# Task
Nothing but the lines from the one with "This screenshot has height=924, width=1314." through the final line of the entries should appear in the answer, copied exactly and without pictures.

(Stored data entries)
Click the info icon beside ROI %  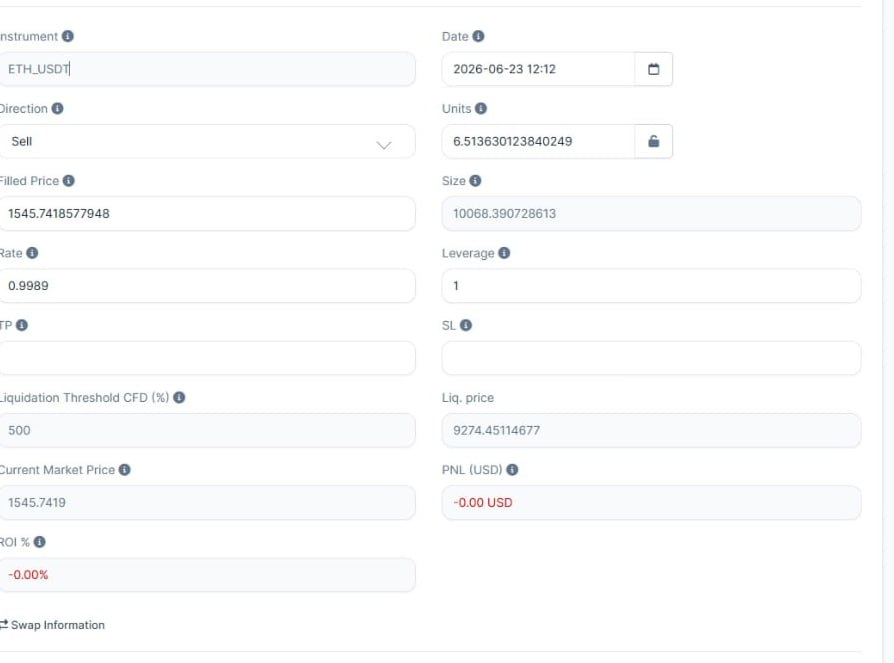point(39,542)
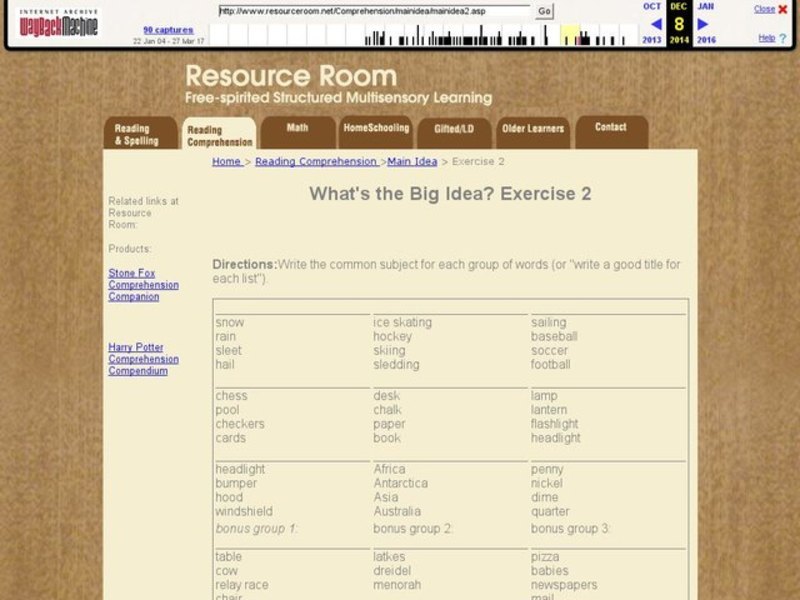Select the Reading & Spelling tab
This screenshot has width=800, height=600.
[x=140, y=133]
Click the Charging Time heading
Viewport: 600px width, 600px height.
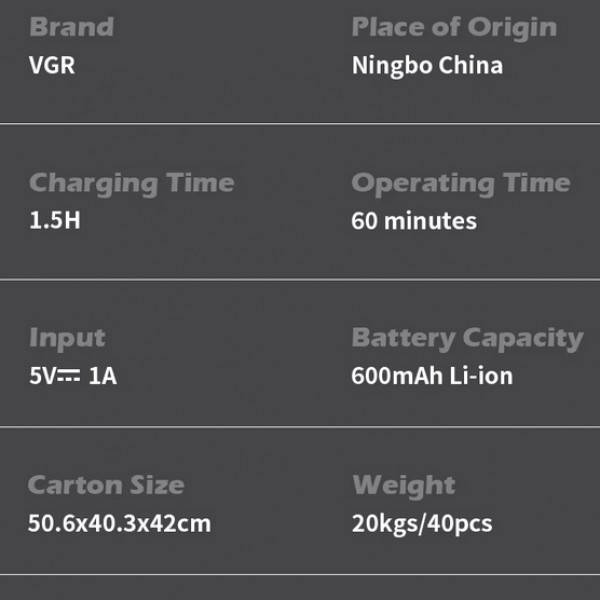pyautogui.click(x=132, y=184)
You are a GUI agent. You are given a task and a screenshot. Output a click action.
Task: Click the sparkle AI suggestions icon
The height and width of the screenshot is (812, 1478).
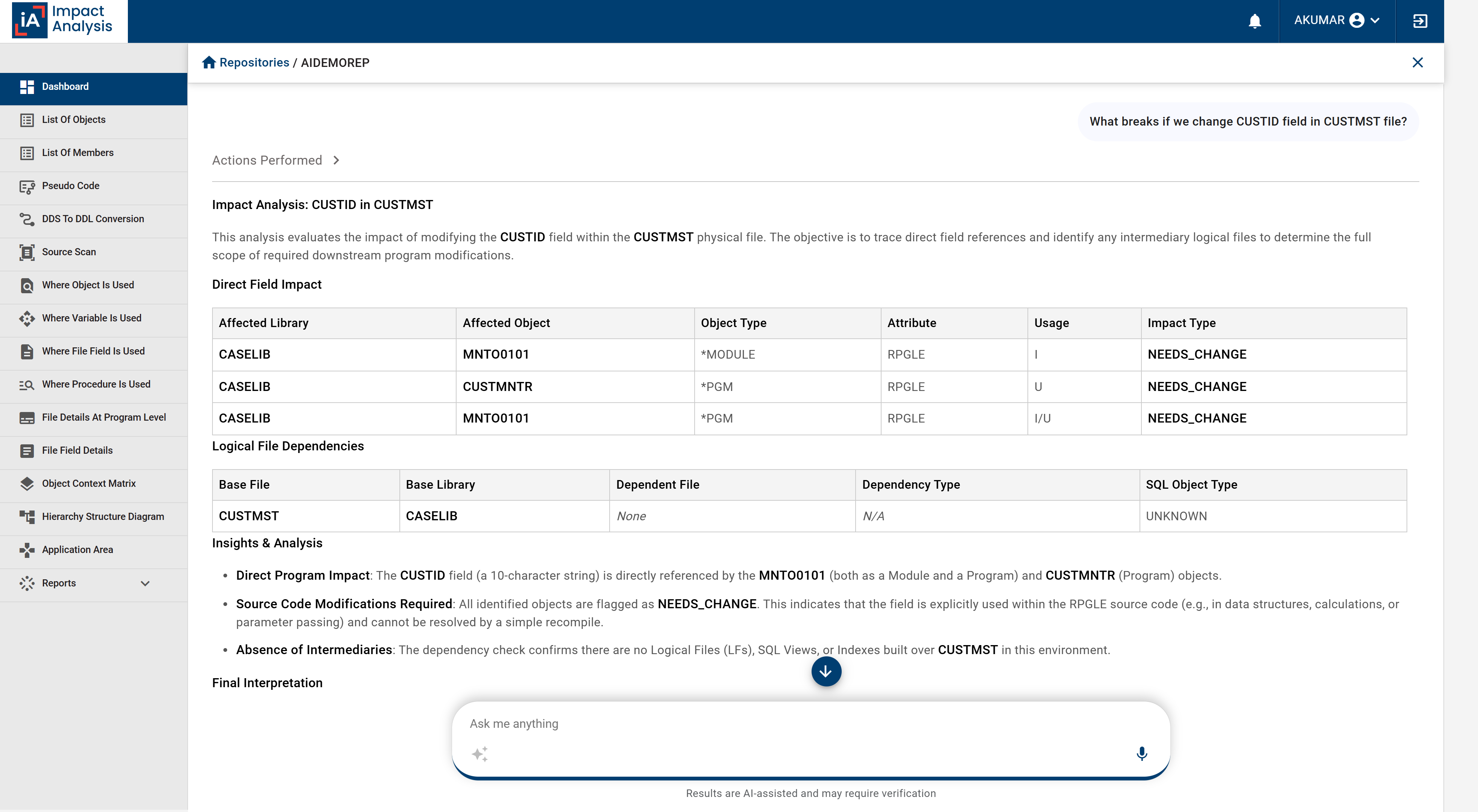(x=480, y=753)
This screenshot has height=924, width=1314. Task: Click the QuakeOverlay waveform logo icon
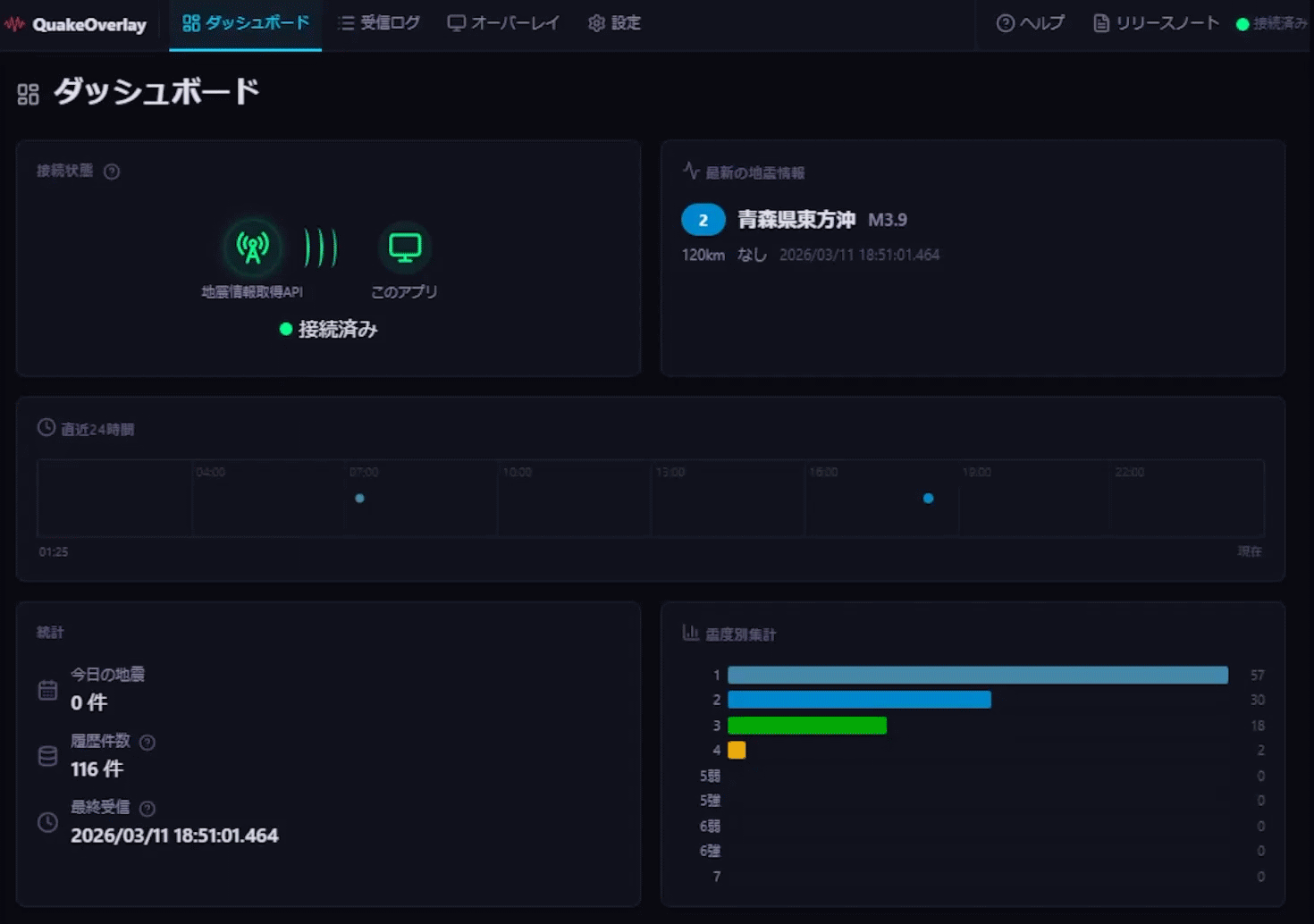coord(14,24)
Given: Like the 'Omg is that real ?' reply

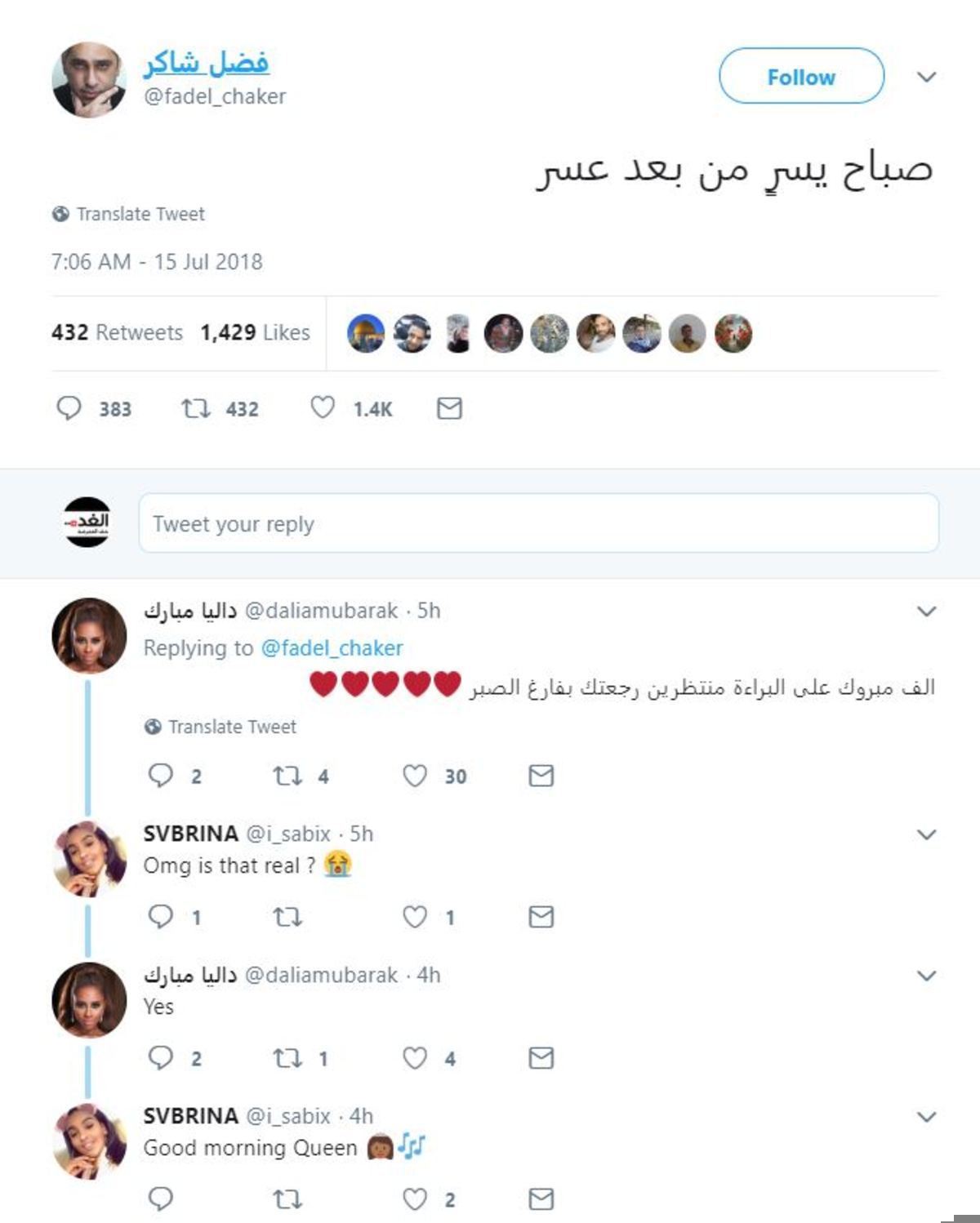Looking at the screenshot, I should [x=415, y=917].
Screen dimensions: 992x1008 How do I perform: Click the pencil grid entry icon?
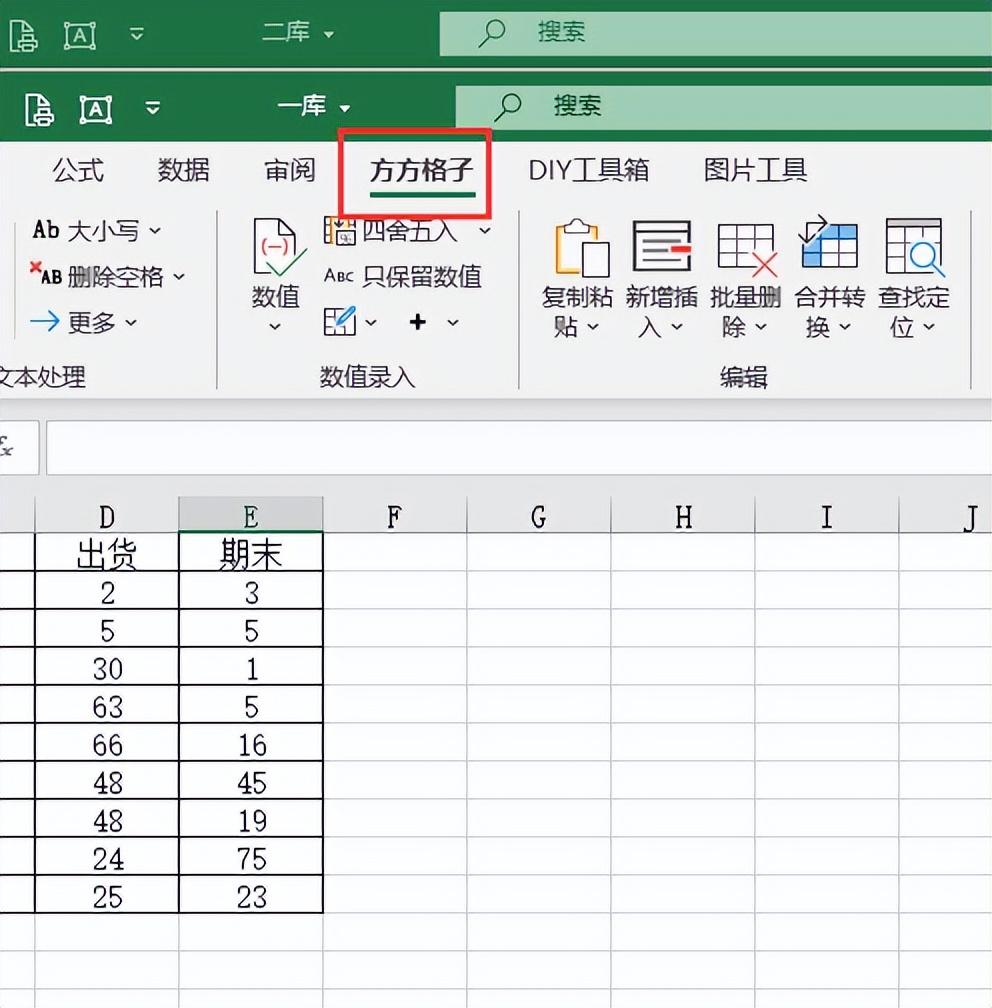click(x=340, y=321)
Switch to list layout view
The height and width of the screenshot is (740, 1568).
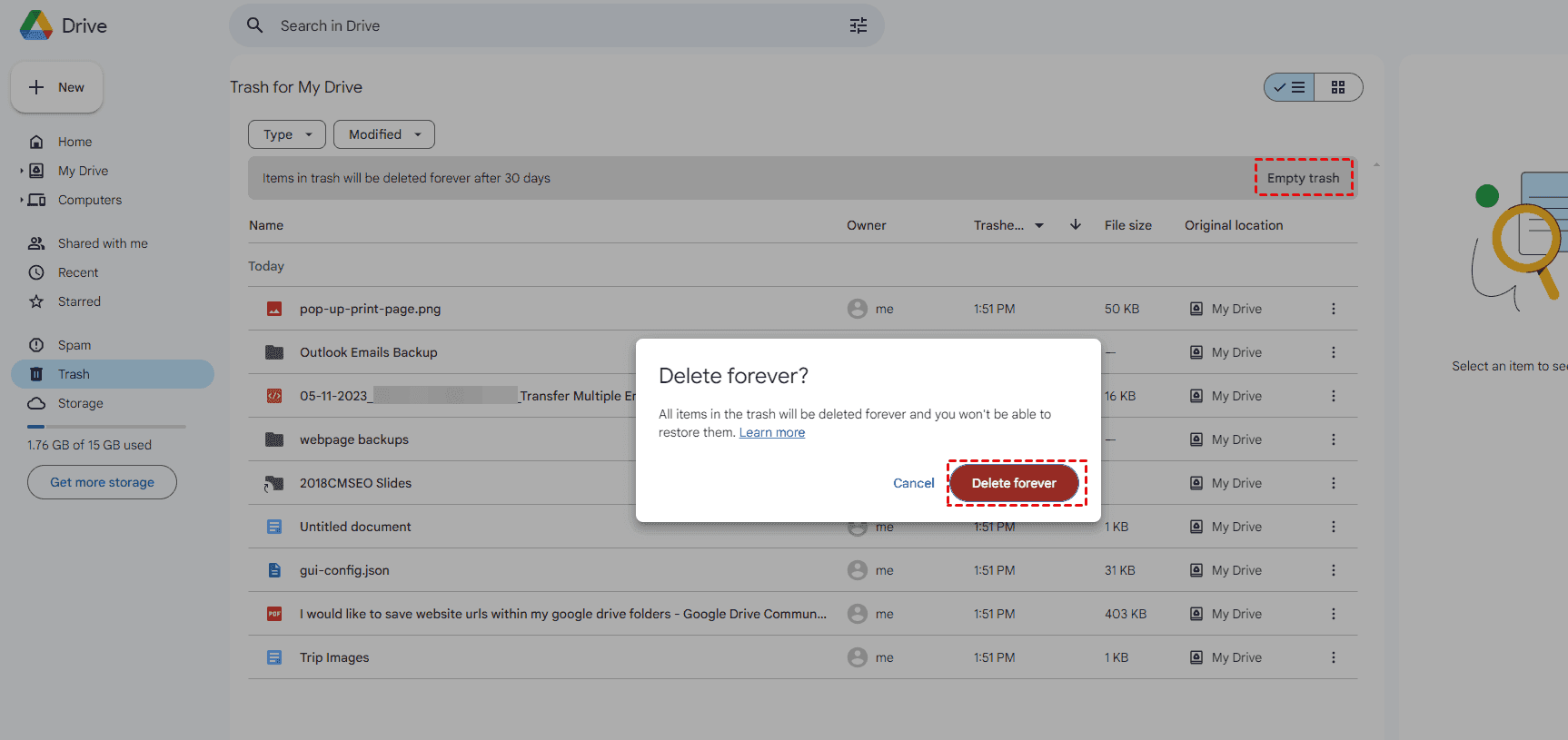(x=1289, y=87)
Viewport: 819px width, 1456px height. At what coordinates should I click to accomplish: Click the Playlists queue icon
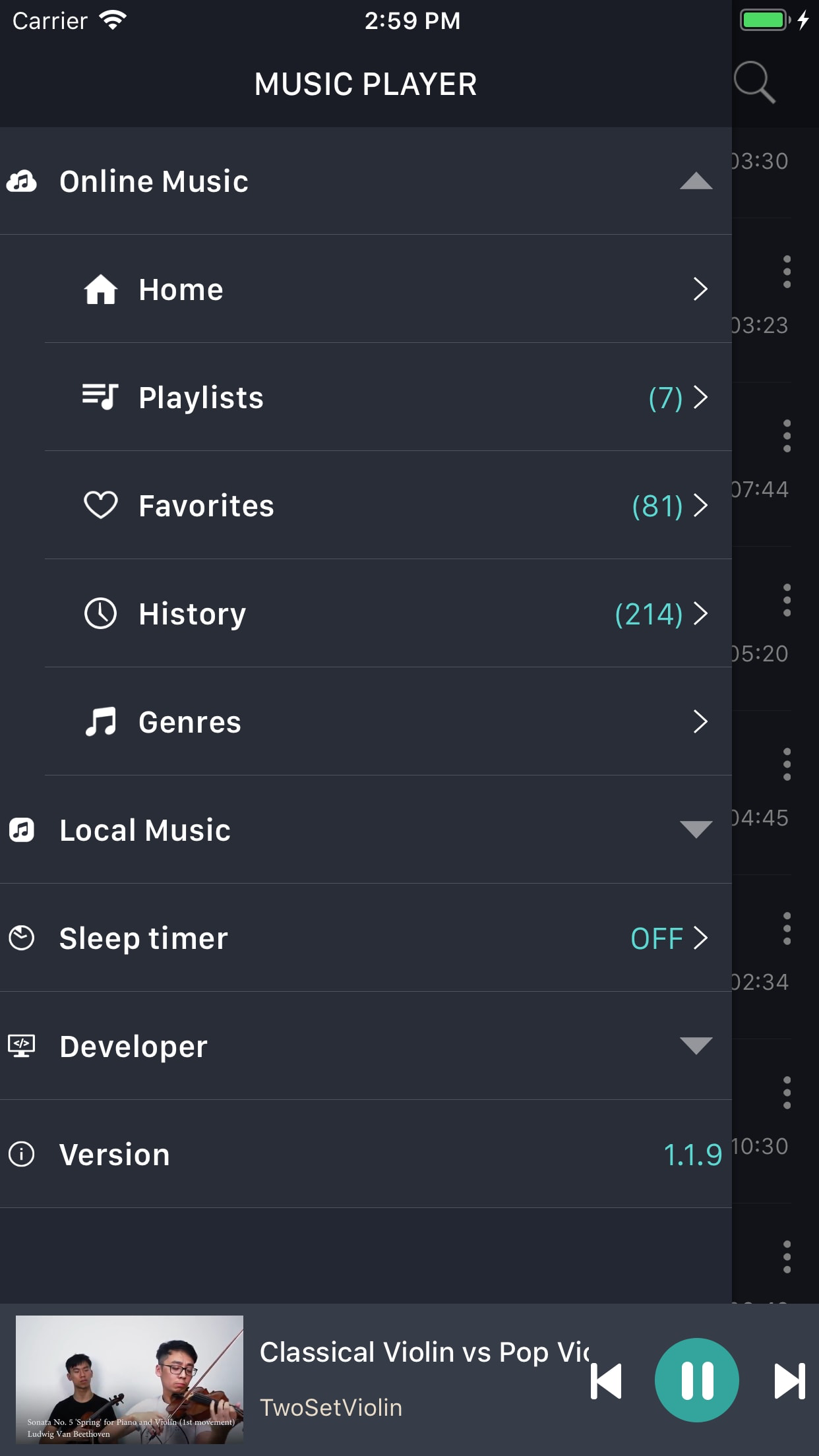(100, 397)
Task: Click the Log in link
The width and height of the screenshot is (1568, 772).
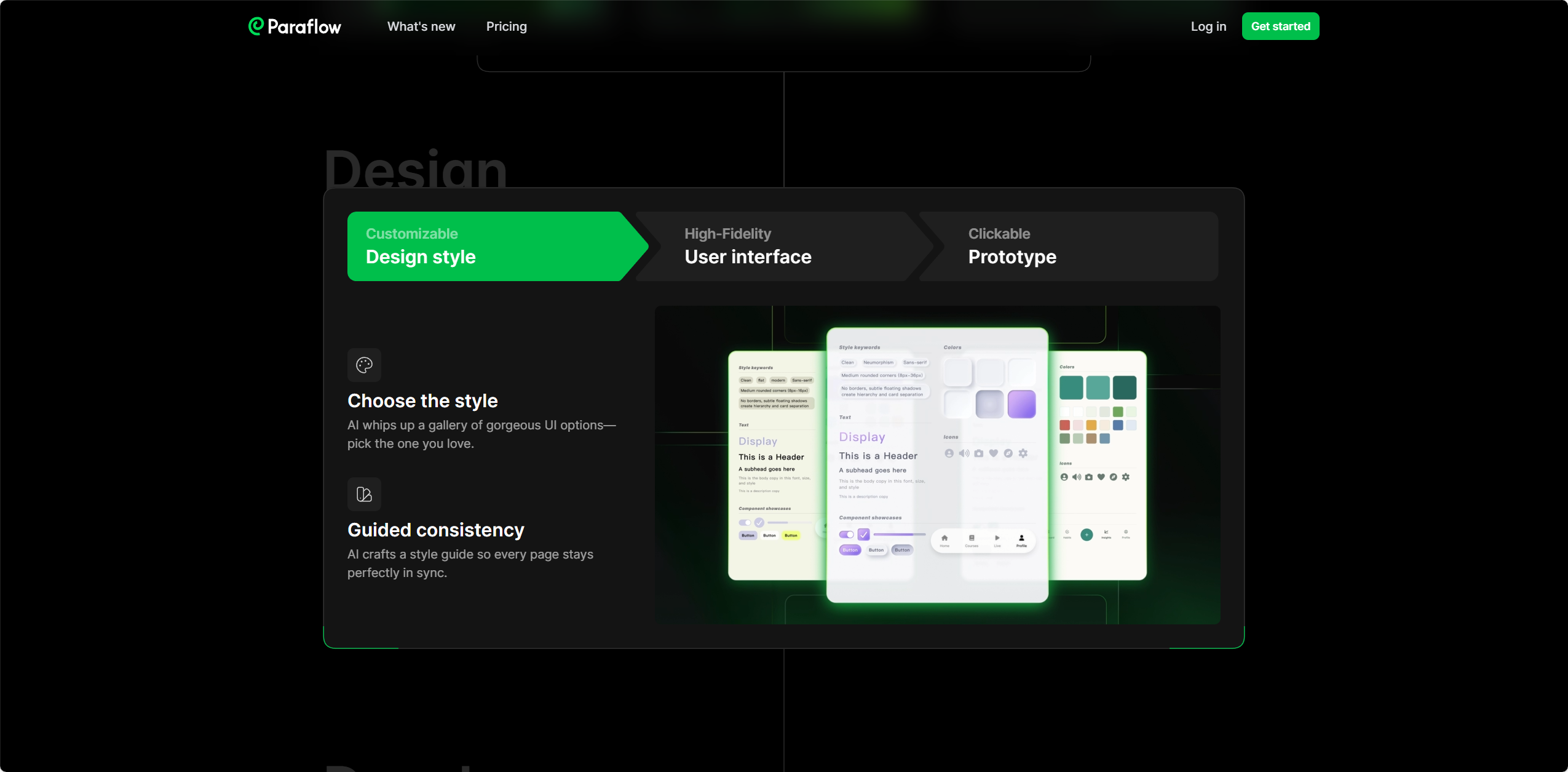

# Answer to the exercise
This screenshot has height=924, width=1314. Task: Click the QuakeOverlay waveform logo icon
coord(14,24)
Given: Like the 'Omg is that real ?' reply

Looking at the screenshot, I should [x=415, y=917].
Screen dimensions: 992x1008 How do I perform: Click the pencil grid entry icon?
click(x=340, y=321)
Switch to list layout view
The height and width of the screenshot is (740, 1568).
(x=1289, y=87)
Viewport: 819px width, 1456px height. At what coordinates should I click to accomplish: Click the Playlists queue icon
(100, 397)
Task: Click the Log in link
The width and height of the screenshot is (1568, 772).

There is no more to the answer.